It’s almost July, there’s still no sign of a new Rihanna album, and the offerings from her near-mythical eighth LP have been decidedly hit-or-miss. “FourFiveSeconds” was pleasantly out of left field for an artist famous for her prolific club-bangers and crotch-patting dance moves, but “Bitch Better Have My Money” had more attitude than substance and “American Oxygen” was downright anemic.

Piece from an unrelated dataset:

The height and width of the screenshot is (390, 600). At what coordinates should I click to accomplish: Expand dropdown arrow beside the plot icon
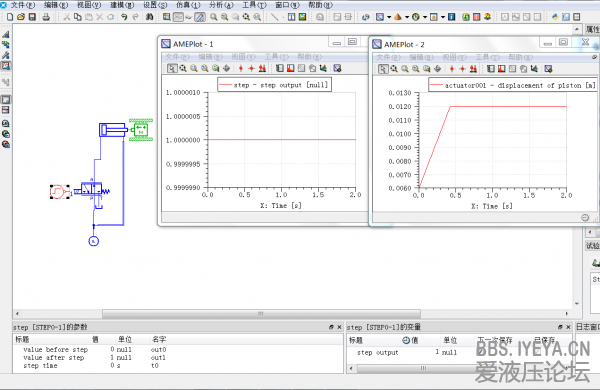point(389,17)
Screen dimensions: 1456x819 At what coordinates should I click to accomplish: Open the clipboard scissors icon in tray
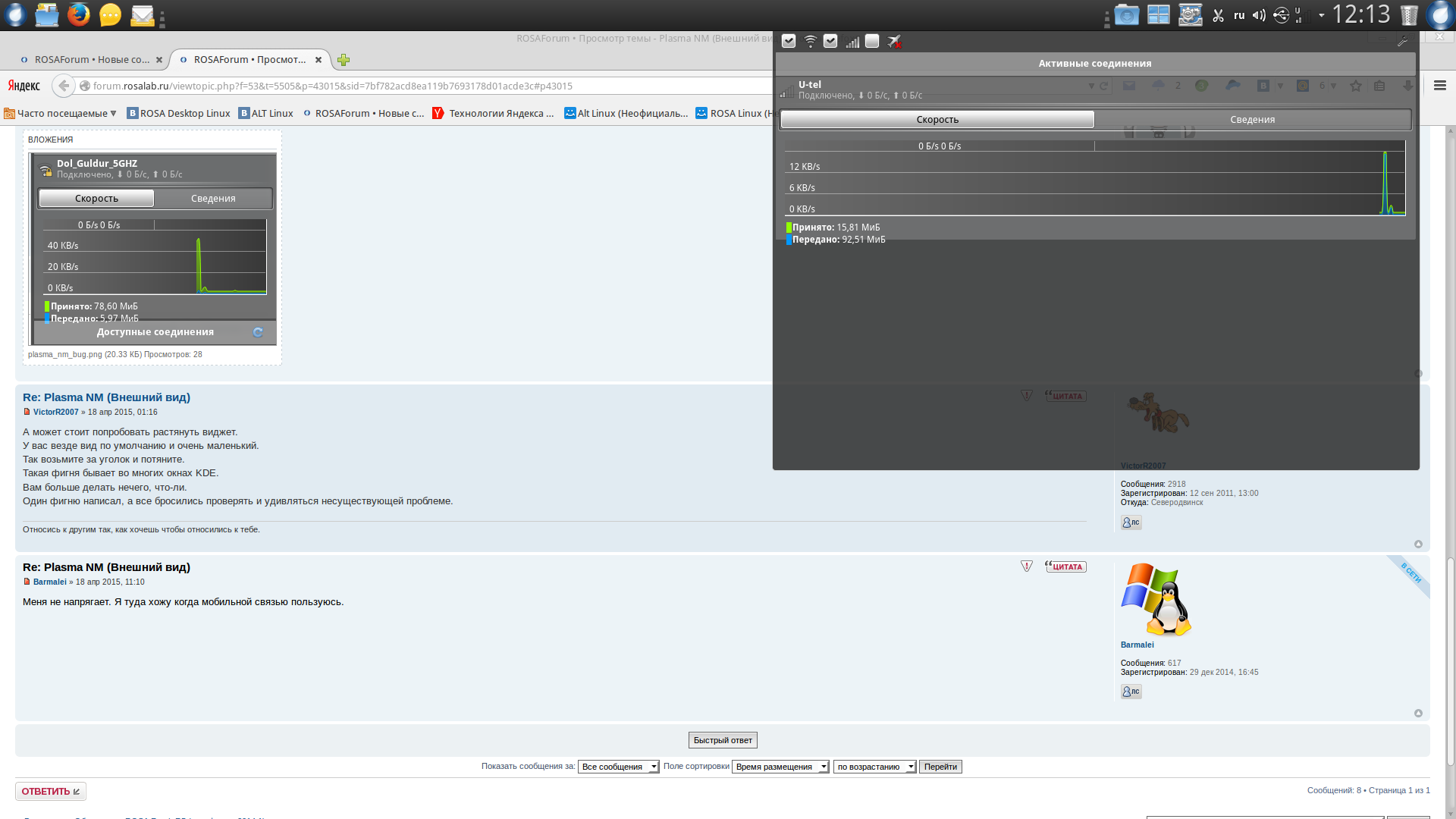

Of course, Rihanna has every right to take her time and make a record that creatively fulfills her, but now that summer’s in full swing, the rooftop parties and summer barbecues and beach excursions aren’t going to wait for her.
Luckily for those occasions, there’s a surrogate bad gal to fill the R-shaped void in your heart: meet 17-year-old Zara Larsson, who sounds like a dead ringer for Riri on her new single “Lush Life.” (You may already know Larsson from her viral Instagram post in which she put a condom over her leg to make fun of guys who think they’re “too big” to wear one.) Mixing the island-pop of Rihanna’s early days with a pulsing bass line on par with “Fancy,” “Lush Life” is the song of the summer that never was—a track so jam-packed with hooks that the song’s real chorus doesn’t even arrive until after the two-minute mark.
Larsson has a biography that’s guaranteed to make you feel old and unaccomplished. Born in 1997—the year the Spice Girls took America and the year fellow swede Robyn scored a hit with “Show Me Love”—Larsson won the Swedish equivalent of America’s Got Talent at the weathered old age of 10. (The country’s TV competitions are real hotbeds for talent: Tove Styrke, who placed third on Swedish Idol as a teenager, released one of the best albums of the year so far earlier this month.) Larsson dropped her debut LP in only a few European countries last fall, but several songs from it made their way to the U.S. via January’s Uncover EP. There, you’ll find even more songs to pad your summer playlists (like the seasonally appropriate “Rooftop”) and keep you busy till Riri comes through.
Keep an eye out for the proper album Larsson has in the works, however—Uncover makes it clear she’s worth appreciating on her own terms.